Ya ya ya, whatever, when I said it's just software, you relied:
and kept quoting the same sentences again and again while not understanding what Cerny is saying, is not going to help your case, keep on trucking.
Can we ditch the bickering and turn this into an adult conversation? You may want to clarify your argument. I'm thinking that you're saying PS4 has not got a hardware advantage over XB1 for partial installs where you see DSoup as advocating this position. If so, the argument can be made a lot stronger by talking about the hardwares rather than talking about one's choice of sentences.
It's certainly
possible that PS4 is architected to support 'through writes' to HDD from BRD. That little support chip that installs from downloads could, and should for consistency, be working the same from a disc as from a download, the difference being the disc represents a ~200mbps download speed. It might have enough cache for file IO without main RAM needing to be involved. It's a bit of an unknown at this point, unless I've missed some details in the tear-downs.

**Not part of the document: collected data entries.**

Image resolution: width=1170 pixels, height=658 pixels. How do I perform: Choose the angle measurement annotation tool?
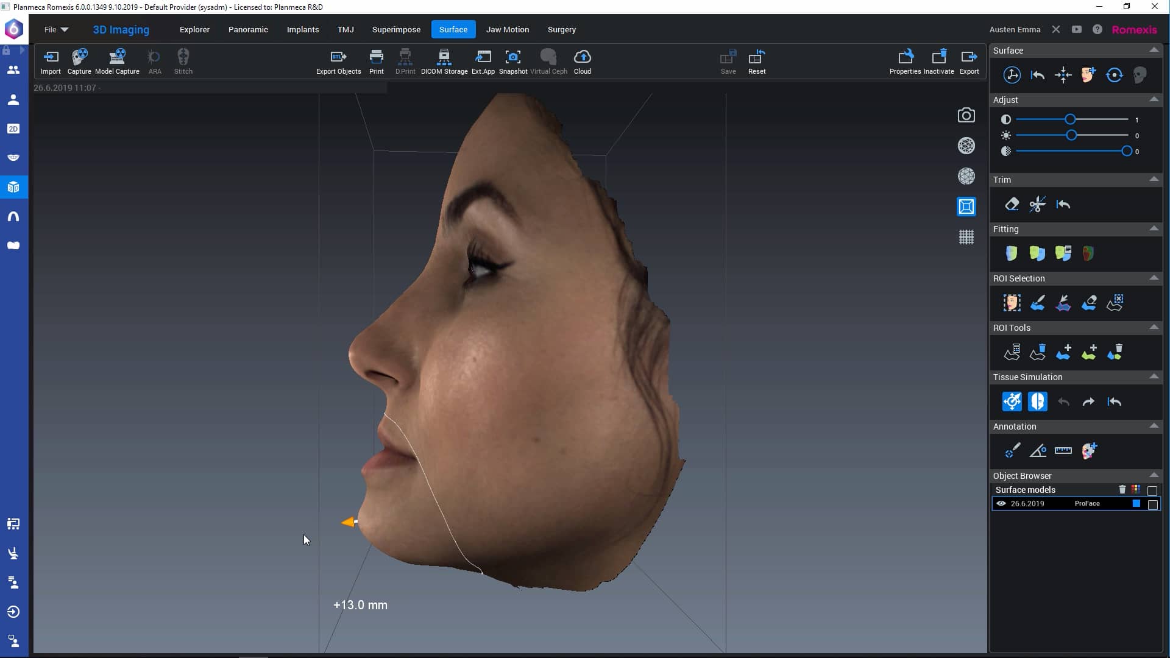pos(1038,451)
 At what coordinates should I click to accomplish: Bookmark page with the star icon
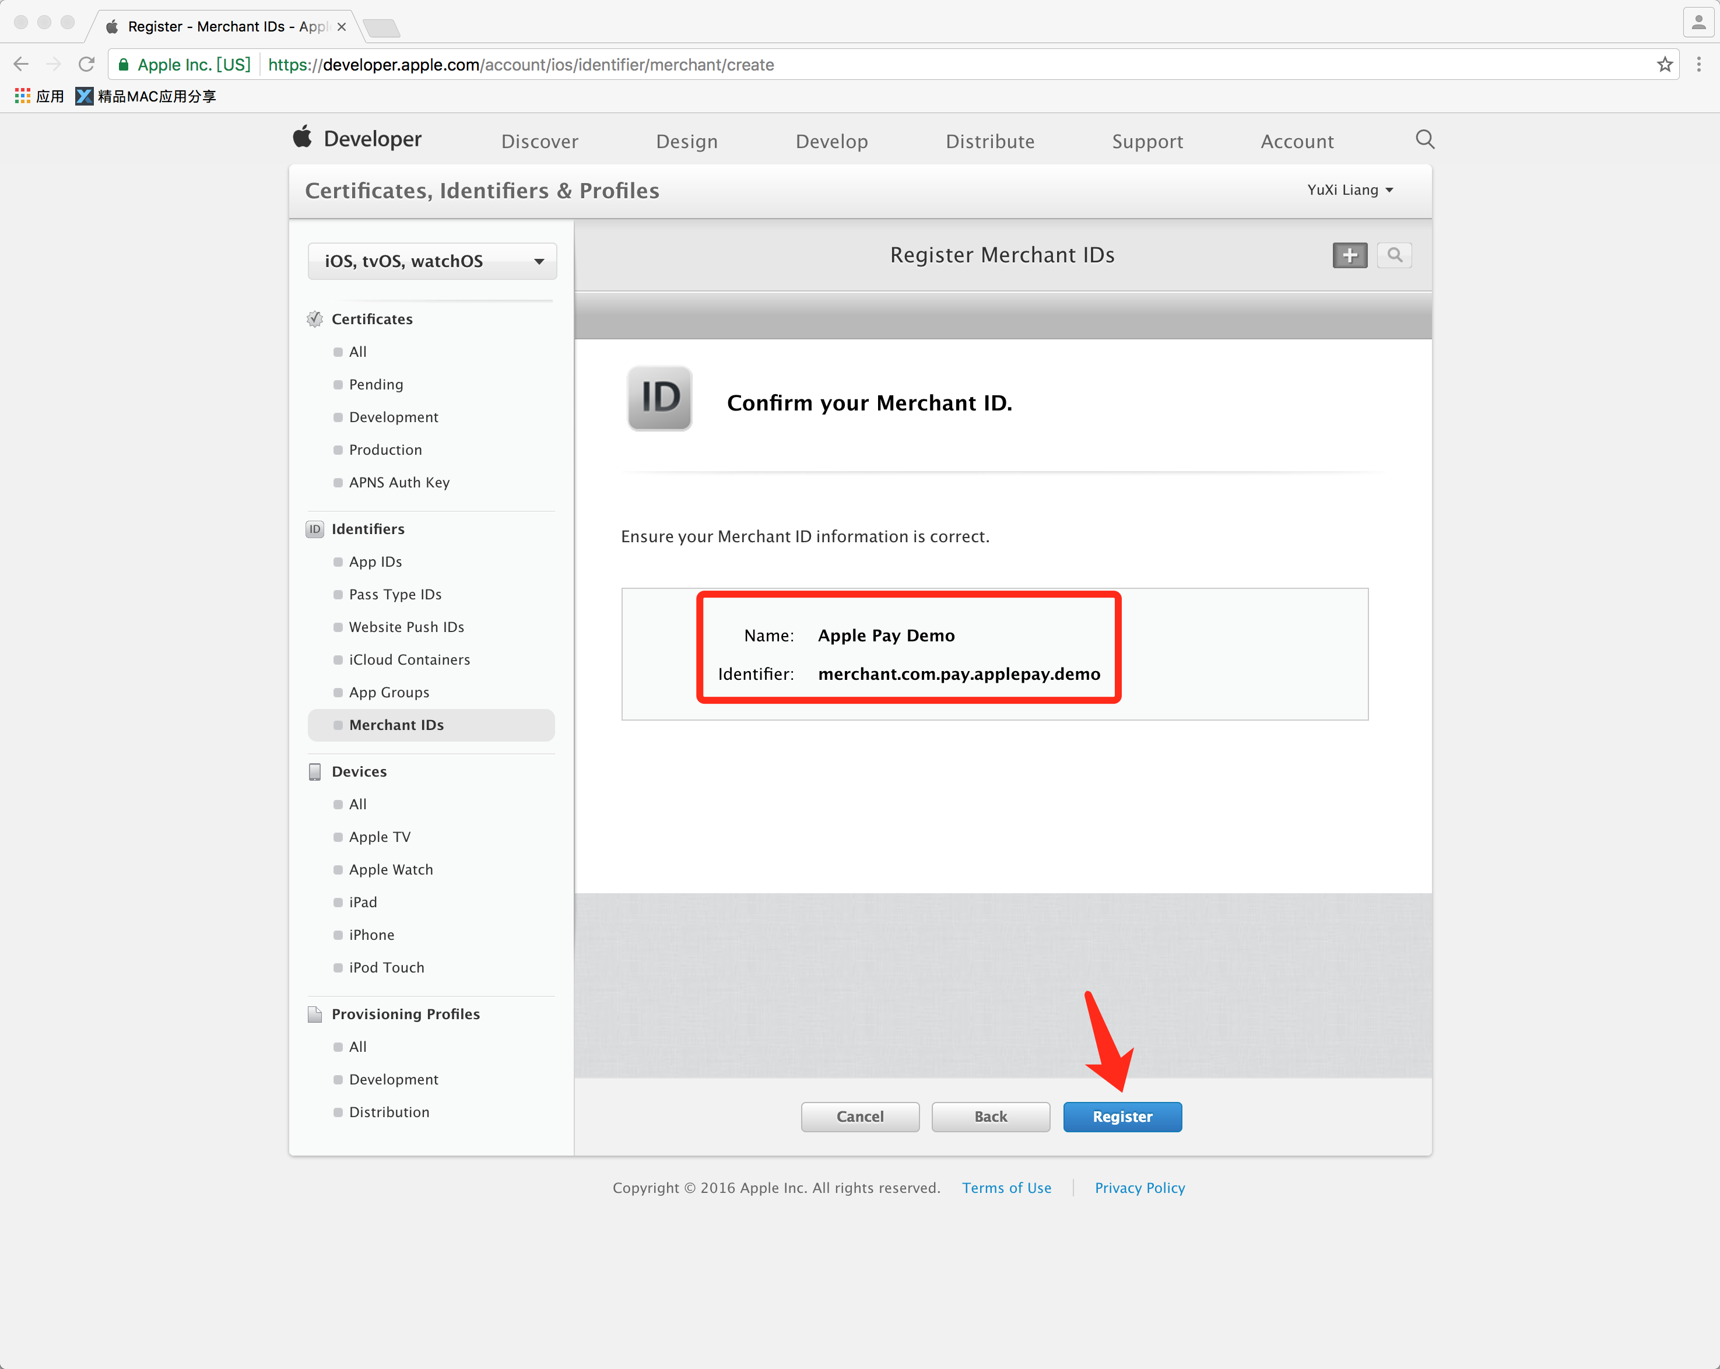(x=1664, y=65)
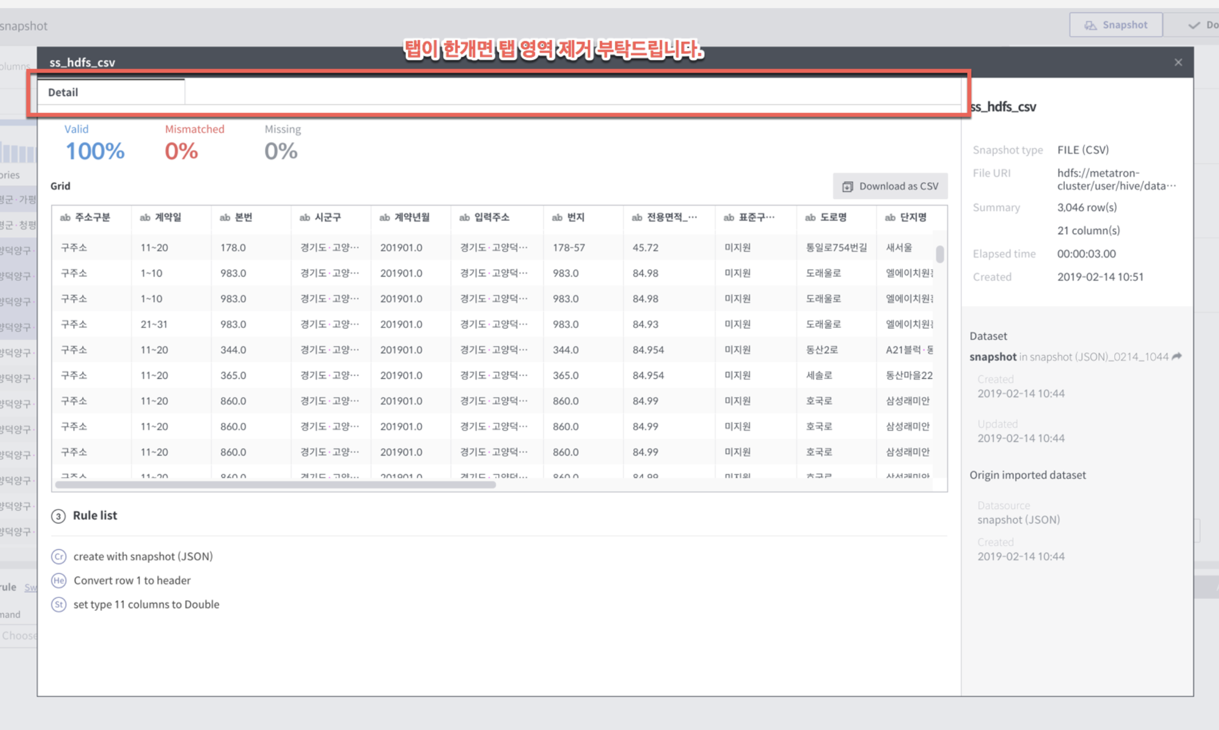Click the rule count badge next to Rule list
Screen dimensions: 1219x730
coord(59,516)
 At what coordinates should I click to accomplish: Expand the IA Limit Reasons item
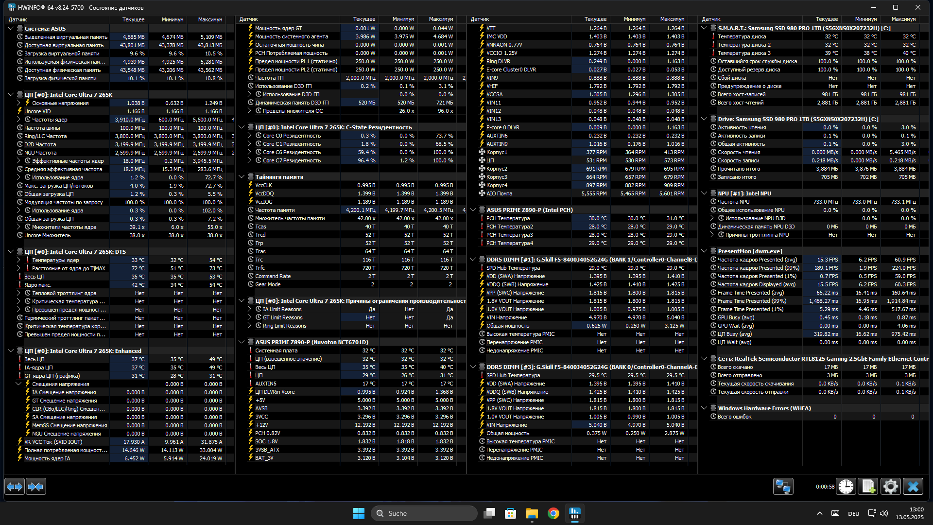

As such, the PS4 PlayGo install system would be designed to download the starting amount of data. This download will be too slow for realtime loading in the beginning. 1 GB may take, I dunno, 10 minutes. You can't have the game loading for 10 minutes and very slowly building up the main interface - it'd look ridiculous. So instead, you force a wait on the system menu to preload the first piece of the game.
Using
exactly that same system, you'd precache the initial beginnings of game from BRD, only it'd take 40 seconds instead of 10 minutes. Then it's ready to launch. There's no reason to do it any other way. This way requires only one solution and is homogenous. Direct play from disc like a PS2 would require a second load and install system which just isn't necessary.
So, a 40 second initial install makes sense. The question then becomes whether the data is loaded from disk into RAM and then copied out to HDD, or copied to HDD and RAM at the same time, or copied to HDD independently from RAM and loaded from there via the game. I don't see how those particulars matter at all.
It works and they're all much of a muchness.
XB1's requirement for larger installs seems to be a software issue as some titles have partial installs. That suggests either a manual implementation is needed by devs, or there are caveats.